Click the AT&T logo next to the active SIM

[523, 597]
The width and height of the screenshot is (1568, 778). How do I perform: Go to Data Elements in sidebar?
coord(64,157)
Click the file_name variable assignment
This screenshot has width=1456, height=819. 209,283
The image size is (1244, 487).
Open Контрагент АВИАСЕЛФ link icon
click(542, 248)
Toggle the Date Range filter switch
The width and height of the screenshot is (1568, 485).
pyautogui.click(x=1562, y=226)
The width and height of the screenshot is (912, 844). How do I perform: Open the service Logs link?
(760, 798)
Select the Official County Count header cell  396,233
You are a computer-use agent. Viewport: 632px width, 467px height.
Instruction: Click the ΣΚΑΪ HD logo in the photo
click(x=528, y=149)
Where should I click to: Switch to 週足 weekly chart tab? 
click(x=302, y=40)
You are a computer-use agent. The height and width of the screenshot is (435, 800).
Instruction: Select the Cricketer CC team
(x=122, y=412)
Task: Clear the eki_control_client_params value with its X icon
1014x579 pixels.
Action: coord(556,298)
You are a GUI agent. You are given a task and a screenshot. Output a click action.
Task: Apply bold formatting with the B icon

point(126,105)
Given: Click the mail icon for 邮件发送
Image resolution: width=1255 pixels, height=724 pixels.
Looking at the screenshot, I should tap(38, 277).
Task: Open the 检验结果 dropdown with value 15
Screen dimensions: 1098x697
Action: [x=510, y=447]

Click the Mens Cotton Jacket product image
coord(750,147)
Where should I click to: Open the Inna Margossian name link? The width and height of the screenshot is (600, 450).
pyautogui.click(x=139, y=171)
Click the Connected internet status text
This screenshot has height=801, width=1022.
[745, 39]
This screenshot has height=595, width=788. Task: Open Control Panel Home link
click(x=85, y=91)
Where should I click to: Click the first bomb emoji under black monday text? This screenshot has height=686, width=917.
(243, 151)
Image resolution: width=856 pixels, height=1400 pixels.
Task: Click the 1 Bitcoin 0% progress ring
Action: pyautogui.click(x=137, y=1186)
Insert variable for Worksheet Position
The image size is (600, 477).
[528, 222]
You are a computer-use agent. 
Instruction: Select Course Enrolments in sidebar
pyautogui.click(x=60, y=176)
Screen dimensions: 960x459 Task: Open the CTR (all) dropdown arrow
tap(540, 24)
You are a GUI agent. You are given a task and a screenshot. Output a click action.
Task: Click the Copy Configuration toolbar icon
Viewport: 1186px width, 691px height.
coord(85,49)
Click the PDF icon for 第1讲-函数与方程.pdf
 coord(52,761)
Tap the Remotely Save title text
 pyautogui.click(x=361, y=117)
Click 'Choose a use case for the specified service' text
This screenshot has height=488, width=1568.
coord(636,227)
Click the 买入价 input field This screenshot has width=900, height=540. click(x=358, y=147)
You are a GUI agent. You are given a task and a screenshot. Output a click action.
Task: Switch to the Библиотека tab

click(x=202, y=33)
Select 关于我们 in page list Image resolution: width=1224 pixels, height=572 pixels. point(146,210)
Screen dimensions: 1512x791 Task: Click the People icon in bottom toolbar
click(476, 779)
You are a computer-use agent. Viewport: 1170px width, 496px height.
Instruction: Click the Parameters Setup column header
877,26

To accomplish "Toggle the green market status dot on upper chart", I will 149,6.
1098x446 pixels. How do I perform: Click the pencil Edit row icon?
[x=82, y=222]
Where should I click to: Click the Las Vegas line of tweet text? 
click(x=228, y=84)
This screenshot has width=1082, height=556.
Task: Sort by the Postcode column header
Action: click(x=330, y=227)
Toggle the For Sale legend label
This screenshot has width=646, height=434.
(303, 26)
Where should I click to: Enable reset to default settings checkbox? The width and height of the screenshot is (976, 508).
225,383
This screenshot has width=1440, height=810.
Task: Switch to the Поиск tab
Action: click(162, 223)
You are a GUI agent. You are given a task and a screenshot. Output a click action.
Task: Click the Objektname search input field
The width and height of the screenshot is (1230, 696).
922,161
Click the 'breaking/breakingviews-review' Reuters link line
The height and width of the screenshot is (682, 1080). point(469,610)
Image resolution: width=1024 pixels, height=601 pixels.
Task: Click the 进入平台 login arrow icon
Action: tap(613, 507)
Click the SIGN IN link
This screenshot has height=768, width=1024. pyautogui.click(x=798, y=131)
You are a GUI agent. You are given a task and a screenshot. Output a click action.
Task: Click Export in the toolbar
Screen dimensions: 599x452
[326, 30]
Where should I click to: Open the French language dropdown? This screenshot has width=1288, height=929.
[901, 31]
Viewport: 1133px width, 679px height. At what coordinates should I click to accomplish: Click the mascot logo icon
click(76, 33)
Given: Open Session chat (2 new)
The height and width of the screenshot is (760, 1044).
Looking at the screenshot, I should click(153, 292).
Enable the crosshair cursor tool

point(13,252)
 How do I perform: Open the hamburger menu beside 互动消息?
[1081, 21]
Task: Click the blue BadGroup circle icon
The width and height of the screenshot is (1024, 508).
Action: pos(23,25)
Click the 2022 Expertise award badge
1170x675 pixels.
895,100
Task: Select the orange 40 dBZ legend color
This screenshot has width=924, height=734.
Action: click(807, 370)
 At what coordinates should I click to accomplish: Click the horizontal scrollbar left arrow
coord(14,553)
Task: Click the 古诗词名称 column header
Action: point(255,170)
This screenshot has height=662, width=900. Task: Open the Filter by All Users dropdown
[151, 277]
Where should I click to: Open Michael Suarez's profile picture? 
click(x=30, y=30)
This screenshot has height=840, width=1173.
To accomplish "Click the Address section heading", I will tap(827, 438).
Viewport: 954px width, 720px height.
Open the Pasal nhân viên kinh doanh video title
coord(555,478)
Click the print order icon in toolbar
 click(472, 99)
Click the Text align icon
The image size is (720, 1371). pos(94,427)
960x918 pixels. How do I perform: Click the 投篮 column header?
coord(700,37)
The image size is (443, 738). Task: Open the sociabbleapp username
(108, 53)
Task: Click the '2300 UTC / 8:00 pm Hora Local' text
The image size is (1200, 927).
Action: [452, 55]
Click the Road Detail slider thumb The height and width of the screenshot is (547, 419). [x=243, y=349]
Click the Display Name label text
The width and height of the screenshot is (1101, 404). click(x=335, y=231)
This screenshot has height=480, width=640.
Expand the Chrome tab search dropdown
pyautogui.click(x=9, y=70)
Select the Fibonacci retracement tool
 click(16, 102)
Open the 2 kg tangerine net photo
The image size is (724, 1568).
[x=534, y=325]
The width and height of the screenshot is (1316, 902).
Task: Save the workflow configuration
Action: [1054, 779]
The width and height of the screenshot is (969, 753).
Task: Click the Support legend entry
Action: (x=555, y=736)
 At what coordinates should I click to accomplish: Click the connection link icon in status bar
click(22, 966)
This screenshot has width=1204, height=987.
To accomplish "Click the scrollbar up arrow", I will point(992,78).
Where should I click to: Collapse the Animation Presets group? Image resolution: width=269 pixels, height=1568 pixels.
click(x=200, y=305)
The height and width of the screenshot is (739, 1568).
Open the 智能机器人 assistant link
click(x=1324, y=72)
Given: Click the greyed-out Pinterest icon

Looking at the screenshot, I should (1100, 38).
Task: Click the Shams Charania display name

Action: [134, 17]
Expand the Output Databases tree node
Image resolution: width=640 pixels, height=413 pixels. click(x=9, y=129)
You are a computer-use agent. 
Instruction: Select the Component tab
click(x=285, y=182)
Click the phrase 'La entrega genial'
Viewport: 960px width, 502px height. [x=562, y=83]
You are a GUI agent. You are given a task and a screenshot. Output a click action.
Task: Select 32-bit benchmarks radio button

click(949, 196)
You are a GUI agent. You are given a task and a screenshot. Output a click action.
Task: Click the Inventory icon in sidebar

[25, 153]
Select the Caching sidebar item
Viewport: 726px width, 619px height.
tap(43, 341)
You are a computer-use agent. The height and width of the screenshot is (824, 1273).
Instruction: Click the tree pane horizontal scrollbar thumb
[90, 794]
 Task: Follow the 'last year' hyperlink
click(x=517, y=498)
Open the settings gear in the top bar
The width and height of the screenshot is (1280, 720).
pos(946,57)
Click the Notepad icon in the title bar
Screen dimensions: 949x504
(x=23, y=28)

══════

§ **What to produce**
Above are the records; copy each line from them that includes the string "will".

§ **Written solution**
To accomplish "Toggle the green market status dot on upper chart", I will 149,6.
To accomplish "Click the Address section heading", I will tap(827, 438).
To accomplish "Click the scrollbar up arrow", I will point(992,78).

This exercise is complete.